From: Sal on
Hello everyone,
I am new to Matlab and was wondering if anyone could help me here.

I am trying to read wind data (a huge 3D array i.e. 129x109x55516), from a netcdf-4 file.
I am only able to get the data from this file, by treating it as a hdf5 file (apparently, the netcdf-4 package/library has not been installed in the lab i work in) so basically, for now, I only have hdf5 to use.

The dataset of concern is called "uwnd."

When i used the following syntax, it ended up taking a very long time and i had to abort the operation

uwnd = hdf5read( 'geowinds.nc', '/uwnd')

I also tried HDF5 low level functions but it also went on infinitely;

fileID = H5F.open('geowinds.nc', 'H5F_ACC_RDONLY', 'H5P_DEFAULT');

dataID = H5D.open(fileID, '/uwnd')

u_wnd = H5D.read(dataID, 'H5ML_DEFAULT', 'H5S_ALL', 'H5S_ALL', 'H5P_DEFAULT');

Main Goal: is to get all(and not skip any) of the data stored in the dataset uwnd, and store it within some array.

I would appreciate any help on getting this enormous amount of data without taking ages??

regards

salman
From: Steven Lord on

"Sal " <salman.hafeez(a)mail.mcgill.ca> wrote in message
news:i0bfgs$7fk$1(a)fred.mathworks.com...
> Hello everyone,
> I am new to Matlab and was wondering if anyone could help me here.
> I am trying to read wind data (a huge 3D array i.e. 129x109x55516), from a
> netcdf-4 file.

If the data stored in that file is real (not complex) and double precision,
then you will need just under 6 GB of contiguous memory to store the result.
Do you have a 6 GB block of contiguous memory available to MATLAB? Even if
you do, allocating the memory, accessing that many elements from disk, and
copying them into the (large) block of memory will take some time.

> Main Goal: is to get all(and not skip any) of the data stored in the
> dataset uwnd, and store it within some array.

I would advise you, if you can break whatever calculation you're planning to
perform into pieces, is to read in a portion of the data, process it, and
write the results out to disk so you don't have to have the very large block
of memory allocated all at once.
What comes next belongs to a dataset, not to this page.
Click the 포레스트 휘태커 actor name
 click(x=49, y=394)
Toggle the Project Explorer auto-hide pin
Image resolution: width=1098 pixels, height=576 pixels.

Then repeat this for each piece of the
data.

--
Steve Lord
slord(a)mathworks.com
comp.soft-sys.matlab (CSSM) FAQ: http://matlabwiki.mathworks.com/MATLAB_FAQ
To contact Technical Support use the Contact Us link on
http://www.mathworks.com


From: Sal on
Hello again,
I tried reading the data in increments but it didn't really work..(used the while loop, which may seem really primitive..sorry, I'm really new to Matlab!)

So following is the code.
Part 1 calls the function in increments
Part 2 is the actual function itself

Part 1
% calling the hdf5read slab
it = 5000;
offset_vari = 0;
while it <= 55516


if it == 55000

it = 55516;

offset_variable = 50000;

uwind = hdf5readslab('geowinds.nc','/uwnd',[0,0,offset_vari],[129, 109, it]);


else

uwind = hdf5readslab('geowinds.nc','/uwnd',[0,0,offset_vari],[129, 109, it]);

end

offset_vari = offset_vari + 5000;
it = it + 5000;
end
________________________________

Part 2

function data = hdf5readslab(filename, datasetname, offset, count)

% open hdf5 file
fileID = H5F.open(filename, 'H5F_ACC_RDONLY', 'H5P_DEFAULT');

% open the dataset
datasetID = H5D.open(fileID, datasetname);

%Get dataspace ID
dataspaceID = H5D.get_space(datasetID);

% select the hyperslab
stride = [1 1 1];
blocksize = [];
H5S.select_hyperslab(dataspaceID, 'H5S_SELECT_SET', fliplr(offset), fliplr(stride), fliplr(count), fliplr(blocksize));

% The following commands give me the dimensions and the max dimensions for the
% data set I am trying to read. h5_dims = [129 109 55516] and
% h5_maxdims = [129 109 -1]

h5_dims = rootlevel_Datasets(4).Dims;
h5_maxdims = rootlevel_Datasets(4).MaxDims;


% create space for the hyperslab in memory
memspaceID = H5S.create_simple(3, fliplr(h5_dims), fliplr(h5_maxdims));


%Read data with offset
data = H5D.read(datasetID, 'H5ML_DEFAULT', memspaceID, dataspaceID, 'H5P_DEFAULT');

H5S.close(dataspaceID);
H5S.close(memspaceID);
H5D.close(datasetID);
H5F.close(fileID);
end
_____________________________

Problems.
1. I couldn't figure out a way to write/save the results. (printing them on command window took too much time)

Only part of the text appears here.